Cracks in the growth of China

21 Feb

China’s growth has been exponential with some incredible figures that are written about, for example:

  • Houses prices in Haikou jumped 54% in 2010
  • GDP increased 8.9% in the last quarter of 2011


But China’s success in sustainable terms is questioned as a result of three main problems. These problems can limit the driving force behind China’s growth and as a result possibly halt their progress as explained by Jonathan Fenby in his book ‘Tiger Head Snake Tails’.


One of the three main problems in China today is the influx of corruption on the economy. Only in 2012 Lai Changxing, an illiterate peasant-turned-billionaire was found out to have smuggled $4.3bn through a complex weave of bribery and corruption. The corruption is now so sophisticated that instead of cash bribes, which are easily traceable it is common for businessmen to buy paintings and give them to cadres and then the cadres put the paintings in auctions and anonymous agents bid up the price so they receive clean cash. Spending on cars for government officials was more than 150bn yuan in 2012 alone. The corruption present in China not only deters investment from foreign countries but also reduces the spread of wealth amongst China’s poorest.

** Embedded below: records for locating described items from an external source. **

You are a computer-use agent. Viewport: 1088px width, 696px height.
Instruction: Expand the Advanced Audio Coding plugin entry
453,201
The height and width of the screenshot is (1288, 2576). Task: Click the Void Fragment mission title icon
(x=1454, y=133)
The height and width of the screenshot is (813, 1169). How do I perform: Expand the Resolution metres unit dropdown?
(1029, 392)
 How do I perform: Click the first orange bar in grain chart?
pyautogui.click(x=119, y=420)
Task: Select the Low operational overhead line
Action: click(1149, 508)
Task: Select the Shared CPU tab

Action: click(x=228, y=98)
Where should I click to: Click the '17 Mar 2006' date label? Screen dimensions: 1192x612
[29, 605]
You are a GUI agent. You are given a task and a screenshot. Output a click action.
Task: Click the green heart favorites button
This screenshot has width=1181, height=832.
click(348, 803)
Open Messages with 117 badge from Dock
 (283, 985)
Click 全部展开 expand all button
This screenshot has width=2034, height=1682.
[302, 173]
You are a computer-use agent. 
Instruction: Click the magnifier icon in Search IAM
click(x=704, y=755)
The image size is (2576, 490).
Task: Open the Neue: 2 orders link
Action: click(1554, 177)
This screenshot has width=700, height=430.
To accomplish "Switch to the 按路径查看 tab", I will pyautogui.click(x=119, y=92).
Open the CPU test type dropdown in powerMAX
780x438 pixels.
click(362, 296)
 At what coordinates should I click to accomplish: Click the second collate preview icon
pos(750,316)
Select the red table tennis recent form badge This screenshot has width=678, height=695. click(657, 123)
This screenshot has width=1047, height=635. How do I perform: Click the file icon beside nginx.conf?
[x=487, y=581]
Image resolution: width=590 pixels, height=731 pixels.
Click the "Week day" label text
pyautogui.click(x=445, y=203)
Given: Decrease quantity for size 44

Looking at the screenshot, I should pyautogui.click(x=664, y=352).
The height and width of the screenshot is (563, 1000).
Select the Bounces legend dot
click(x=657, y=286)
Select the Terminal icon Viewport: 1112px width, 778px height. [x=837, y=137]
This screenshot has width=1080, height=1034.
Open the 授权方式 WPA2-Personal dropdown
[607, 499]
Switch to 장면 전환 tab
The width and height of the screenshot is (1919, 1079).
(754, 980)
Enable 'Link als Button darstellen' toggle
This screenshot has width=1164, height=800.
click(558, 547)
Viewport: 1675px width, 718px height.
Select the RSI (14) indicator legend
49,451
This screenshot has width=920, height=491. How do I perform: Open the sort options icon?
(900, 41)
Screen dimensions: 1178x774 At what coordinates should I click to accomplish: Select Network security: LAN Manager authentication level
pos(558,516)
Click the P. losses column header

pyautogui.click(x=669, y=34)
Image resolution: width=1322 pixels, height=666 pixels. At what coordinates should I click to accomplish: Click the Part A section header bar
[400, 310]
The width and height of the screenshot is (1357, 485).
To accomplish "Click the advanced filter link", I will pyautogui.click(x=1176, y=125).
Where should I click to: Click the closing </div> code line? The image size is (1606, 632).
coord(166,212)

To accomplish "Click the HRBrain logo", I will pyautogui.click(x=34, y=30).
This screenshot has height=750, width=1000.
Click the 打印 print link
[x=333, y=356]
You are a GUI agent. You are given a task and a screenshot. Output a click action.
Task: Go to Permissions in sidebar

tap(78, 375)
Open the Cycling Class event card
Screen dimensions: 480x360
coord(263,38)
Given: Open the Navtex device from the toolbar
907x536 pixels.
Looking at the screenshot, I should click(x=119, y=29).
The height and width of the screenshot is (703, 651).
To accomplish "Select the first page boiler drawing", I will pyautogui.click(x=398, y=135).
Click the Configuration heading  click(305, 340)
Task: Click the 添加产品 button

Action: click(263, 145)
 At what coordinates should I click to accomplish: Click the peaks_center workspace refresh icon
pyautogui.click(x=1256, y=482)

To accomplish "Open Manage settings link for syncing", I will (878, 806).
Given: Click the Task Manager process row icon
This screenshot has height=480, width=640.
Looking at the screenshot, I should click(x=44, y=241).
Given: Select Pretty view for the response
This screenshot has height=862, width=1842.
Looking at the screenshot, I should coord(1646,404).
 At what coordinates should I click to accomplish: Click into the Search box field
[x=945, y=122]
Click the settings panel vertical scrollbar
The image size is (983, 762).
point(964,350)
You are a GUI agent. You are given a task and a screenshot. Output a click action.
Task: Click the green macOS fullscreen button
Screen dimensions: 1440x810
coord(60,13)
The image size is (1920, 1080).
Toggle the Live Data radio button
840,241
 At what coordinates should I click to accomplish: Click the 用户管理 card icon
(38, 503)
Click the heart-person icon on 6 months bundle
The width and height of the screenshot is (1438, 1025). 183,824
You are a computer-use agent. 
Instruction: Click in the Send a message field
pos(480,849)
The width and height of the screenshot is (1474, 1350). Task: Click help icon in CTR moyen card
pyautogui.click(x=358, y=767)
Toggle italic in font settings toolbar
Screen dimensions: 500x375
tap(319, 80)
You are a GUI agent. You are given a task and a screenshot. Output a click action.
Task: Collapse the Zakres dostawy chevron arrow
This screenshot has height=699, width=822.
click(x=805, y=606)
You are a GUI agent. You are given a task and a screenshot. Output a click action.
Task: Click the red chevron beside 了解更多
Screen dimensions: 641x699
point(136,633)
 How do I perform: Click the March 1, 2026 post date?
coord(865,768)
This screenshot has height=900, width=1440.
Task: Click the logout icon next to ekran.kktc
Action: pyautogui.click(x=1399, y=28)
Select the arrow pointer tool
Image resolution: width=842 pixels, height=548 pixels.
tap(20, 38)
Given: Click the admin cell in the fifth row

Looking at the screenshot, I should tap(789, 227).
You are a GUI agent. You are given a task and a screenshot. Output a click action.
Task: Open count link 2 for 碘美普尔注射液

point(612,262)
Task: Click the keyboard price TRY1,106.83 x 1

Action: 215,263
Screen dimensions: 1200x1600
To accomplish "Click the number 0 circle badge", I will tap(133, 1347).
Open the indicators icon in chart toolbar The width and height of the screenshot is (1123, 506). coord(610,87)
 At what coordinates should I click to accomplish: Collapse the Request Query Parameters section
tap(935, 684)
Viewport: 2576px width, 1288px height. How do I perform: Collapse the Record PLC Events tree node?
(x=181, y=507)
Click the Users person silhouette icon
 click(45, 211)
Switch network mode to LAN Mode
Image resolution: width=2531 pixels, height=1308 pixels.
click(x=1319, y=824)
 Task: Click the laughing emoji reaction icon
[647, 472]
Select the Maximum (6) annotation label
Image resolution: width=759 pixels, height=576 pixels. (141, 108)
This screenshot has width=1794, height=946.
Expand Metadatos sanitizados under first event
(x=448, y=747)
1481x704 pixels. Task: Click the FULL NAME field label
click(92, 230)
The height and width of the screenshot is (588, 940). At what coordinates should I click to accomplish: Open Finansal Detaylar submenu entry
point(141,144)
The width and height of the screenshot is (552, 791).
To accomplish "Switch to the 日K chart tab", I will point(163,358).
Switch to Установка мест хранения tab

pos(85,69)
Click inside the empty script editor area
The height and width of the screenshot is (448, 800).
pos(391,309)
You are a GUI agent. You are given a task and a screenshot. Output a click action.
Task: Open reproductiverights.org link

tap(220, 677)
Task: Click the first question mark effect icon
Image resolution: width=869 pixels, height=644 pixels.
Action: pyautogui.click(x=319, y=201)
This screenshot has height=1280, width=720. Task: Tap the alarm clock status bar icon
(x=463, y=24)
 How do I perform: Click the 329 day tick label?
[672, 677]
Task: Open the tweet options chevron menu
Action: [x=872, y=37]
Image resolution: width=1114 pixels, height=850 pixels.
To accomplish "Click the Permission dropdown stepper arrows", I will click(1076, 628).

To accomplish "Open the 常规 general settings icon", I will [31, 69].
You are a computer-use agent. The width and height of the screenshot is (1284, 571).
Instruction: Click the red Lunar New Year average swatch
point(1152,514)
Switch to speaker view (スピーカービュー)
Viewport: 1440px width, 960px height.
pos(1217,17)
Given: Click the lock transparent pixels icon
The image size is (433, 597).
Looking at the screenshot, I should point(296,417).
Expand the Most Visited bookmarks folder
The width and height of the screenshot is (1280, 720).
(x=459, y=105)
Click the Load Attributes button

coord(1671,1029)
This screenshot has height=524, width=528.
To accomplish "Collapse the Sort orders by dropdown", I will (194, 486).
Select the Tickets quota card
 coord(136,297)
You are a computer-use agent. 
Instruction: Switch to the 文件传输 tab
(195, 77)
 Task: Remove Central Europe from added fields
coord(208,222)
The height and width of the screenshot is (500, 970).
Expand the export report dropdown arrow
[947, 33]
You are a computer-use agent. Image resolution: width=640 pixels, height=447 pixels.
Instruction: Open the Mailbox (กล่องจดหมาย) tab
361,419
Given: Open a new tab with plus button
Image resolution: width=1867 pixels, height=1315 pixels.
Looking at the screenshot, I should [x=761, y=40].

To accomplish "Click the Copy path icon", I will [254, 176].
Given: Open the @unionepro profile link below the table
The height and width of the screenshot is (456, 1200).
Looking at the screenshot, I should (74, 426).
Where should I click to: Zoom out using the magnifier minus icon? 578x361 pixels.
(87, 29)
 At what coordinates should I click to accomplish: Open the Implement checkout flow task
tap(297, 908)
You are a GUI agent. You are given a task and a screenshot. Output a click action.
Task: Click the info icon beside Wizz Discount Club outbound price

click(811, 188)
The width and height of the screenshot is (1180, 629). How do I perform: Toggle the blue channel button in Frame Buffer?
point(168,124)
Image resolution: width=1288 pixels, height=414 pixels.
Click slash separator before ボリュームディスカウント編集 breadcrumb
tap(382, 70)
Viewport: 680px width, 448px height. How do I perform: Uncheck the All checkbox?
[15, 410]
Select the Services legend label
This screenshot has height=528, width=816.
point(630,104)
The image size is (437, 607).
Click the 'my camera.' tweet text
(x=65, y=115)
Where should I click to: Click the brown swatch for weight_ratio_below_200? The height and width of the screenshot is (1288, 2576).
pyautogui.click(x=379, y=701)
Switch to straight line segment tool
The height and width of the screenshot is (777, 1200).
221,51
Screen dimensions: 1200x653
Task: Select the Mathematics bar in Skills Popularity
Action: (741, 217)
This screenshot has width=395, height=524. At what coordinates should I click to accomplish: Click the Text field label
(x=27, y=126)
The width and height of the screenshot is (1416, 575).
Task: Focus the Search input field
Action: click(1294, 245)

The second problem is environmental damage. In 2009 a third of China’s 113 cities failed to meet the national air standards and 16 of the world’s 20 worst air polluted cities are in China, 3000 tons of waste is produced daily in Chongqing and is being tipped into a landfill that is quickly filling up. Without regulations and the officials calculating the correct level of pollution as the country grows the problem with exacerbate. The wealth of resources that are needed to continue the growth in China along with the residents of the polluted cities are being used inefficiently and so may not be as productive in the future.


The third being the demographics of the country. As a result of the one child policy and the increased life expectancy those in the older generation heavily weight the demographics of China. As a result less people are going into the labour force and those who are have many relatives to support in their old age. Currently there are a million more men in China who can’t marry because of the lack of young women and so they will not produce children. Therefore the population will continue to decrease.


It will be interesting to see how China deals with these problems in the future in order to maintain success.


Business Insider:


BBC News:


NY Times:


One Response to “Cracks in the growth of China”

  1. de1g11 February 22, 2013 at 3:23 pm #

    The issues raised are important and will require a dedicated response in order to prevent further harm to China. However as shown by the one child policy China is capable of planning ahead to prevent a major crisis. Combined with the governments ability to strong arm policies through the chinese nation will ready themselves before any major issues occur.